School districts across the state are facing similar budget problems, and face having to plan for shortfalls before state legislators have their budget proposals — upon which school districts depend — finalized.

The Port Angeles School District is preparing for a 10-percent reduction in its workforce, the Peninsula Daily News reported recently, as it moves ahead with plans to cut $5,692,243 from its 2023-2024 budget.

In the March budget meetings, Nickels and district staff said they’ve looked at numerous possible remedies for the budget issues. Along with the possibility that the state legislature comes through with relief funding, Sequim district staff looked into adopting a seven-period teaching day, staggering staff hours, moving to four-day work weeks, enacting furlough days, making various program changes and the reconfiguration of schools.

In a chart outlining requested budget reductions for 2023-24, district officials are seeking more than $1 million in reductions at: the district office, teaching and learning, and special education departments; elementary level and secondary level. They are also expecting about $1 million in budget reductions through certificated staff retirements.

District officials are also looking at changes to its alternative learning program, including a reduction of grade level offerings at Dungeness Virtual School, the district’s online learning system, to grades 6-12, while addressing the long wait list for Olympic Peninsula Academy, the districts homeschool student support programs. The reductions also call for reducing DVS’s certificated staff from 4.4 full-time equivalents to 1.0, and adding two DVS paraeducator positions.

Van De Weghe said there appear to be more funding for items such as special education that could come through and reduce Sequim’s budget shortfall.

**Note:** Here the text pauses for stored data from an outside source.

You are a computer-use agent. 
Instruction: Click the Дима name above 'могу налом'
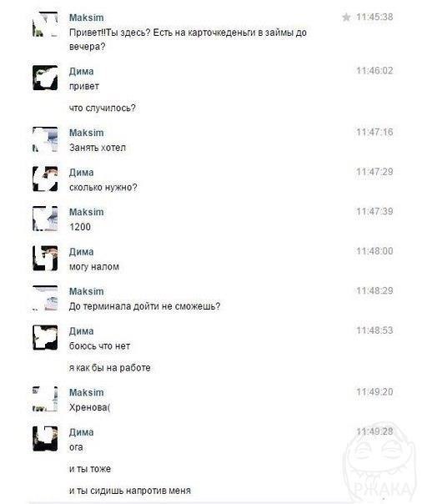click(x=82, y=252)
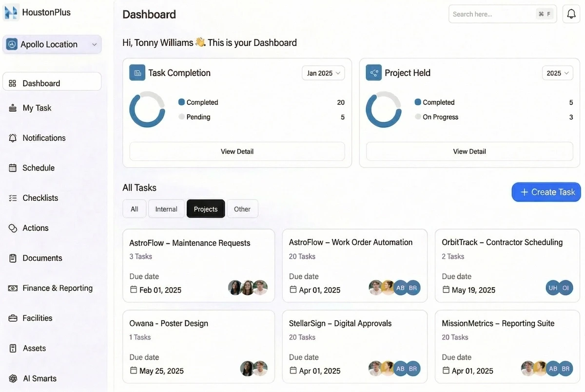Viewport: 585px width, 392px height.
Task: Click the Task Completion panel icon
Action: [x=137, y=72]
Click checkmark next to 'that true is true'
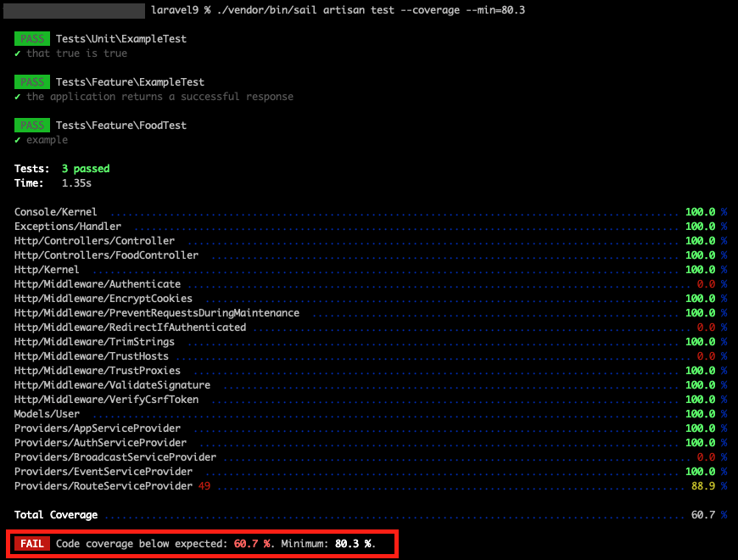738x560 pixels. (18, 53)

The reality, he said, is even with a number of teachers resigning and retiring, Sequim will likely have to send out a number of reduction-in-force (RIF) notices, notices sent to staff indicating the district does not intend to employ them the next school year, that are required to go out in May.

“There is no alternative; you have to reduce staffing,” Van De Weghe said.

“The superintendent was clear that she is looking to make those cuts the furthest away from students [as possible],” he said.

“I do think she has student learning at the forefront of her mind.”